What changes were proposed in this pull request?

LimitPushDown in Optimizer.scala rewrites LocalLimit(le, Offset(oe, child)) to
Offset(oe, LocalLimit(Add(le, oe), child)), leaving the Add unfolded. The rule
relies on a subsequent ConstantFolding pass to turn Add(Literal(N), Literal(M))
into Literal(N + M) so that BasicOperators (which only matches
LocalLimit(IntegerLiteral, _)) can produce a physical plan.

This patch folds the sum eagerly when both operands are integer literals — the
realistic case from LIMIT N OFFSET M clauses — so the rule produces a planable
logical plan in a single application, without depending on a downstream rule.
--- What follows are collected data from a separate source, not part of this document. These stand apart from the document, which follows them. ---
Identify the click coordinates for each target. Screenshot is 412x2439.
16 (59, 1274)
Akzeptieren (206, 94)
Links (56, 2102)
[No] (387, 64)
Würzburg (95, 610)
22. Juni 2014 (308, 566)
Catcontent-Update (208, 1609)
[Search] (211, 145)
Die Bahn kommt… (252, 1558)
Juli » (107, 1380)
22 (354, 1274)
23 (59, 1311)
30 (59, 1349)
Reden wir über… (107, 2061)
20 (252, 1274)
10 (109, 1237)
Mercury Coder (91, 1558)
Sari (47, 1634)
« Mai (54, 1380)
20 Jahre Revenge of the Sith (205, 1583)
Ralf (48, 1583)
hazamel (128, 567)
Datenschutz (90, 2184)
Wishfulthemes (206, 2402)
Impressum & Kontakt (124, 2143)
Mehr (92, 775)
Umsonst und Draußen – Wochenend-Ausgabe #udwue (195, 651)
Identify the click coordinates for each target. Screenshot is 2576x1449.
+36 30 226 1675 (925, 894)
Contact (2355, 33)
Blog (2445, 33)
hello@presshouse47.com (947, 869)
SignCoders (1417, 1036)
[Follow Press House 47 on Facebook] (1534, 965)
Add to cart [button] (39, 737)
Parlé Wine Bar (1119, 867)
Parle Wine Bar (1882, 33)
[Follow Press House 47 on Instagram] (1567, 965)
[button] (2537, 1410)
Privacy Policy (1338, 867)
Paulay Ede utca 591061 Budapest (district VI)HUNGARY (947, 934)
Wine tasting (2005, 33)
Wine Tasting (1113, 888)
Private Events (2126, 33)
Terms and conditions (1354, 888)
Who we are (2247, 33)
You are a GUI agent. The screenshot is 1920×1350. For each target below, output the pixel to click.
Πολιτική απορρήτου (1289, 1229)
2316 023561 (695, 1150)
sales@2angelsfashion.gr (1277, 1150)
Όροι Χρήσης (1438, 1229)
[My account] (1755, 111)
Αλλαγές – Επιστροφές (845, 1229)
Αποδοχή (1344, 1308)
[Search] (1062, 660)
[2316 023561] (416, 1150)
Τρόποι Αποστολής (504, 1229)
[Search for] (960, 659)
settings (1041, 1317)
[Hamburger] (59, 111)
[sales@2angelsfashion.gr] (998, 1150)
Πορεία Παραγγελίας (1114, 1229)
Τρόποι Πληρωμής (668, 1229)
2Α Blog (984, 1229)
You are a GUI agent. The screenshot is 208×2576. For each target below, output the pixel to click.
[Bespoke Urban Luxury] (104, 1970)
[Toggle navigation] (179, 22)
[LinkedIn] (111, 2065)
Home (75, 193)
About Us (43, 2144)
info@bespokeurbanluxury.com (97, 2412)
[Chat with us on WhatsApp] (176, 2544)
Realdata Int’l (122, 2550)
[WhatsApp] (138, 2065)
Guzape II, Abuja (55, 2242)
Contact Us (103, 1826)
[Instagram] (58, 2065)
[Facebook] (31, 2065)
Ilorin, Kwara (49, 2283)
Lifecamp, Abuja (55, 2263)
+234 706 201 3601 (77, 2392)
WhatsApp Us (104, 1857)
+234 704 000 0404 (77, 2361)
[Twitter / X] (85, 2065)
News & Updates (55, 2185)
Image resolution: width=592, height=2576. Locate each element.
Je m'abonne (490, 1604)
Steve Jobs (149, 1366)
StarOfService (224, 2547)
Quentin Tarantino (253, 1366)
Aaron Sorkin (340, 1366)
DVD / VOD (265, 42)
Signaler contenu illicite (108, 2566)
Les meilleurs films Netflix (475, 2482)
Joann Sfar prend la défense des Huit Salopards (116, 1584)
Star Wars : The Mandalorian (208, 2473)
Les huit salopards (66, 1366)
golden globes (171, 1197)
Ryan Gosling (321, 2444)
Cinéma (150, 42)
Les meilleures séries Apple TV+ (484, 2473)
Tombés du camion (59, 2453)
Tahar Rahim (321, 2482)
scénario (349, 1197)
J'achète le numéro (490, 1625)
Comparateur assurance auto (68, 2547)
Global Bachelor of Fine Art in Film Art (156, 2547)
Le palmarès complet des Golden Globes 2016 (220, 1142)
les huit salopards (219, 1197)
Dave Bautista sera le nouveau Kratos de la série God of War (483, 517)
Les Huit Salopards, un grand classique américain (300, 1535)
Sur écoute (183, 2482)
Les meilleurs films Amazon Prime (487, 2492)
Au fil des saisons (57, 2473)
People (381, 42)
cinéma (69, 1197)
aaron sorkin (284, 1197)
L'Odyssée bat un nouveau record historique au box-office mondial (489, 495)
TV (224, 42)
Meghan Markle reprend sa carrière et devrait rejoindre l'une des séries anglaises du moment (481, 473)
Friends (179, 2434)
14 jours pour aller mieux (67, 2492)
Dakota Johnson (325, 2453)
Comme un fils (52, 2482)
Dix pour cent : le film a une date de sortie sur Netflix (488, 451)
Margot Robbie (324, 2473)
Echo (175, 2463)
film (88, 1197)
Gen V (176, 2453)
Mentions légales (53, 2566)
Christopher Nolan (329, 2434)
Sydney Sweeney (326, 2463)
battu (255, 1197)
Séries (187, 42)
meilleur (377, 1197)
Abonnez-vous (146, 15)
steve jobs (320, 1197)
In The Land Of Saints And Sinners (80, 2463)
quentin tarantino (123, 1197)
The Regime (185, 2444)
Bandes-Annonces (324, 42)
case LocalLimit(le, Offset(oe, grandChild)) =>
  val mergedLimit = (le, oe) match {
    case (IntegerLiteral(l), IntegerLiteral(o)) => Literal(l + o, IntegerType)
    case _ => Add(le, oe)
  }
  Offset(oe, LocalLimit(mergedLimit, grandChild))

Why are the changes needed?

If ConstantFolding is excluded via spark.sql.optimizer.excludedRules, the
unfolded LocalLimit(Add(Literal(N), Literal(M)), ...) reaches physical
planning. BasicOperators only matches LocalLimit(IntegerLiteral, _), so
planning fails with:

java.lang.AssertionError: assertion failed: No plan for LocalLimit (1 + 2)
  at scala.Predef$.assert(Predef.scala:279)
  at org.apache.spark.sql.catalyst.planning.QueryPlanner.plan(QueryPlanner.scala:93)
  at org.apache.spark.sql.execution.SparkStrategies.plan(SparkStrategies.scala:79)
  ...

wrapped as [INTERNAL_ERROR] The Spark SQL phase planning failed with an internal error.

Repro (Scala):

val spark = SparkSession.builder().master("local[2]")
  .config("spark.sql.optimizer.excludedRules",
    "org.apache.spark.sql.catalyst.optimizer.ConstantFolding")
  .getOrCreate()
spark.sql("CREATE TEMP VIEW dept AS SELECT * FROM VALUES (10,'d1'),(20,'d2'),(30,'d3') AS t(id, name)")
spark.sql("CREATE TEMP VIEW emp AS SELECT * FROM VALUES (1,10) AS t(id, dept_id)")
spark.sql("""
  SELECT * FROM emp
  WHERE EXISTS (SELECT name FROM dept WHERE id > 10 LIMIT 1 OFFSET 2)
""").show()

Self-sufficient rules also reduce fragility for downstream consumers — custom optimizer pipelines and plugins that legitimately exclude folding rules (for example to force certain code paths during testing) shouldn't have queries that
crash at physical planning when a logically-equivalent plan exists.

Scope and follow-up

This patch fixes the literal-only case LIMIT N OFFSET M, which is what the SQL parser produces for the common usage.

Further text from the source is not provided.